De acordo com a última manifestação do Superior Tribunal de Justiça irá depender da vítima! Ou seja:
(a) Se a incapacidade da vítima em oferecer resistência à prática de atos libidinosos for permanente, a ação será sempre pública INCONDICIONADA.
(b) Em se tratando de pessoa incapaz de oferecer resistência apenas na ocasião específica da prática dos atos libidinosos, não se consideraria ela como pessoa vulnerável, razão pela qual desafiaria a ação penal pública condicionada à representação.
Muita atenção com esse julgado! Fiquem ligados e acompanhando a evolução da jurisprudência dos Tribunais! Ressalto, mais uma vez, que esse é um excelente tema para cair na sua prova!
Vamos em frente!
Pedro Coelho
Obs.: Se dúvidas houver sobre o tema ou sobre o processo penal, comentem na página da EBEJI ou diretamente no meu FB https://www.facebook.com/pedro.pmcoelho.
[1] Para entendermos quem seria “vítima vulnerável”, poderemos ter como parâmetro o artigo 217-A do CPB, que indica ser vulnerável (a)o menor de 14 anos ou (b)alguém que, por enfermidade ou deficiência mental, não tem o necessário discernimento para a prática do ato, ou que, por qualquer outra causa, não pode oferecer resistência.

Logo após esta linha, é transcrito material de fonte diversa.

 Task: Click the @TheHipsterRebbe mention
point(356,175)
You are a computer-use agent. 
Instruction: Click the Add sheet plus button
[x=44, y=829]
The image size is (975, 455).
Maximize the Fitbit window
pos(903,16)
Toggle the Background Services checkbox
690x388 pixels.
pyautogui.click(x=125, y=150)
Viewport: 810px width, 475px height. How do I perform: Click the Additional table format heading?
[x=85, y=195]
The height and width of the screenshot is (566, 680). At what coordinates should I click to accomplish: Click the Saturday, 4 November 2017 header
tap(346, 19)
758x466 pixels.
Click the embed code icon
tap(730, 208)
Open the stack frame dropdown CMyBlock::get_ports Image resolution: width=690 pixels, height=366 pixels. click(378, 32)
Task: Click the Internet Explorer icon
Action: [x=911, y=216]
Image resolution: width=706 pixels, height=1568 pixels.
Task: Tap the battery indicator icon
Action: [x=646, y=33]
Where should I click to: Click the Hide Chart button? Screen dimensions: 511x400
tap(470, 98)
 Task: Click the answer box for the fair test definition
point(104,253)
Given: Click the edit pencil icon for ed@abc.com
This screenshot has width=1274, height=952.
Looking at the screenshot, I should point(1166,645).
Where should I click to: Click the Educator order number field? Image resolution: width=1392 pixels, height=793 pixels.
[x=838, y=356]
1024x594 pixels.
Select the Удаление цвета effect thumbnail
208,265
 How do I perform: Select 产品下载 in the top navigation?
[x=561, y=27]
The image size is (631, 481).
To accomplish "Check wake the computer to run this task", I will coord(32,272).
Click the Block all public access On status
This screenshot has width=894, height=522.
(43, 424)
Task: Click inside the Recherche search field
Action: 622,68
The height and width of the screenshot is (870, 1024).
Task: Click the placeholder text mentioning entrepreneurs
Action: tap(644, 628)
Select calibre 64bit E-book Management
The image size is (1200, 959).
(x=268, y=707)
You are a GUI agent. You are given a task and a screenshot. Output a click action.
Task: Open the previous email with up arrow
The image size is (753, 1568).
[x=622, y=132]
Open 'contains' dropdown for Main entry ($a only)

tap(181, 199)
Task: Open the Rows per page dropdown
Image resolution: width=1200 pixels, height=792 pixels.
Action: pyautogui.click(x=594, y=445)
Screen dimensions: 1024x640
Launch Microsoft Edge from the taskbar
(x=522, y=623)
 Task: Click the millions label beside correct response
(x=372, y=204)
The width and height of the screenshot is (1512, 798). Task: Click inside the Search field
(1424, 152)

[2] DIREITO PROCESSUAL PENAL. NATUREZA DA AÇÃO PENAL EM CRIME CONTRA A LIBERDADE SEXUAL. – Procede-se mediante ação penal condicionada à representação no crime de estupro praticado contra vítima que, por estar desacordada em razão de ter sido anteriormente agredida, era incapaz de oferecer resistência apenas na ocasião da ocorrência dos atos libidinosos. De fato, segundo o art. 225 do CP, o crime de estupro, em qualquer de suas formas, é, em regra, de ação penal pública condicionada à representação, sendo, apenas em duas hipóteses, de ação penal pública incondicionada, quais sejam, vítima menor de 18 anos ou pessoa vulnerável. A própria doutrina reconhece a existência de certa confusão na previsão contida no art. 225, caput e parágrafo único, do CP, o qual, ao mesmo tempo em que prevê ser a ação penal pública condicionada à representação a regra tanto para os crimes contra a liberdade sexual quanto para os crimes sexuais contra vulnerável, parece dispor que a ação penal do crime de estupro de vulnerável é sempre incondicionada. A interpretação que deve ser dada ao referido dispositivo legal é a de que, em relação à vítima possuidora de incapacidade permanente de oferecer resistência à prática dos atos libidinosos, a ação penal seria sempre incondicionada. Mas, em se tratando de pessoa incapaz de oferecer resistência apenas na ocasião da ocorrência dos atos libidinosos – não sendo considerada pessoa vulnerável –, a ação penal permanece condicionada à representação da vítima, da qual não pode ser retirada a escolha de evitar o strepitus judicii. Com este entendimento, afasta-se a interpretação no sentido de que qualquer crime de estupro de vulnerável seria de ação penal pública incondicionada, preservando-se o sentido da redação do caput do art. 225 do CP. HC 276.510-RJ, Rel. Min. Sebastião Reis Júnior, julgado em 11/11/2014, DJe 1º/12/2014.